[Saved data entries]
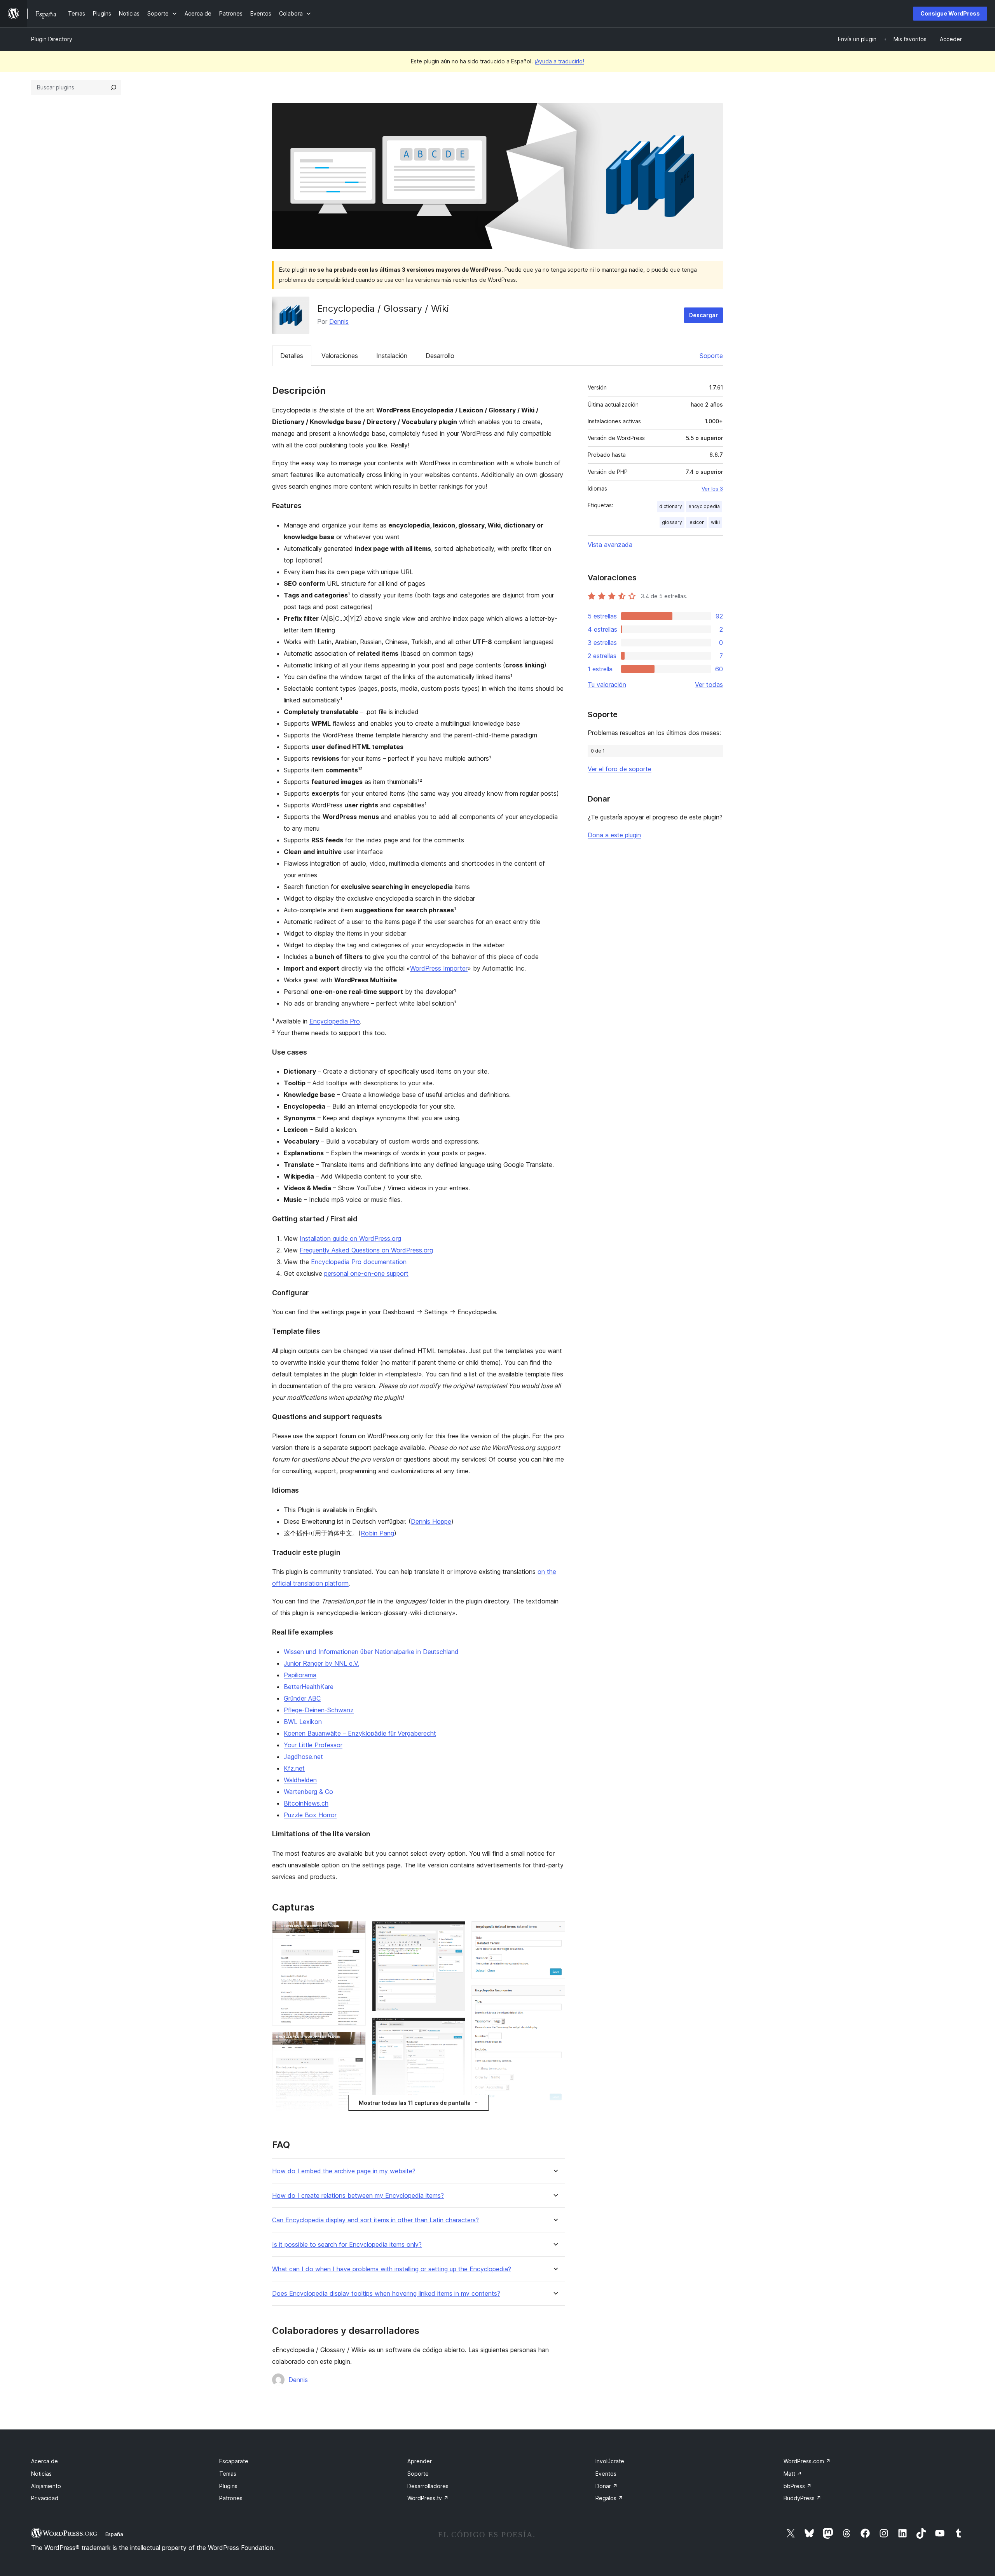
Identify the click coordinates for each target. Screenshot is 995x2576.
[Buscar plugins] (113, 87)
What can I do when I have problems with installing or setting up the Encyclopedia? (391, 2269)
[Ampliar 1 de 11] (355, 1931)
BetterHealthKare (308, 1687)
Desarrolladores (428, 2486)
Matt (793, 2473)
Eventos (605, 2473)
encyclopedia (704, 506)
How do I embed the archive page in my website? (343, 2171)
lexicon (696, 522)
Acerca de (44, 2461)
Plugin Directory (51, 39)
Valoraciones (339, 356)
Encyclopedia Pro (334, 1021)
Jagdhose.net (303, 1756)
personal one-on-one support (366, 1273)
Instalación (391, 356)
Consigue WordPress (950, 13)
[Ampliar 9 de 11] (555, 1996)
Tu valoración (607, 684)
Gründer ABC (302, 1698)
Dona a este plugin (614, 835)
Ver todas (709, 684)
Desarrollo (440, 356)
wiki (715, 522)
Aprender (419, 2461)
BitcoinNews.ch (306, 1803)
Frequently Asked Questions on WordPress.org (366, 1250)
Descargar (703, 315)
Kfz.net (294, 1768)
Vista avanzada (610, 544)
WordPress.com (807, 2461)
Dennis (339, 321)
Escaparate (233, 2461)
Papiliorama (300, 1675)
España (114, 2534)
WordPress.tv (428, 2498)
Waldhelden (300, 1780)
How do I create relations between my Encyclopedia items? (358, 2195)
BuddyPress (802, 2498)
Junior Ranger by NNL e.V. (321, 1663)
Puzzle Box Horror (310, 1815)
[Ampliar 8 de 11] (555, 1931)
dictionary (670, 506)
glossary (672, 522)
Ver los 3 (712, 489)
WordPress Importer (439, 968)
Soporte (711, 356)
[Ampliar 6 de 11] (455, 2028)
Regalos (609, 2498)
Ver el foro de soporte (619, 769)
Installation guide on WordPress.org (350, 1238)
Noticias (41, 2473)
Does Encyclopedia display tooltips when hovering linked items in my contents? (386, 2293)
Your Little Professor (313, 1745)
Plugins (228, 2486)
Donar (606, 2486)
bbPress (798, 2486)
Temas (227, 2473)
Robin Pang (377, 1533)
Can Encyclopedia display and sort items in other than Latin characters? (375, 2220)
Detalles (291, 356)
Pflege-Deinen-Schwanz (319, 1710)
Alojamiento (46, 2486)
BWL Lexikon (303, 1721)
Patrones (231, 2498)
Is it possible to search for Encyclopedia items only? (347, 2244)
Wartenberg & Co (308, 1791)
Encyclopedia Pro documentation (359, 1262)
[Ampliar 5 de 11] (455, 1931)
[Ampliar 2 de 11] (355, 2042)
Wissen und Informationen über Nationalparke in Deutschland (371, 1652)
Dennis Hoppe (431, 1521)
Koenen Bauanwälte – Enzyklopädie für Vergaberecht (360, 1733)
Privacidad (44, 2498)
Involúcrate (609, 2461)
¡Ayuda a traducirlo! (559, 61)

■ Task item:
The lines to copy are those above that contain "when".

■ Answer to this problem:
What can I do when I have problems with installing or setting up the Encyclopedia? (391, 2269)
Does Encyclopedia display tooltips when hovering linked items in my contents? (386, 2293)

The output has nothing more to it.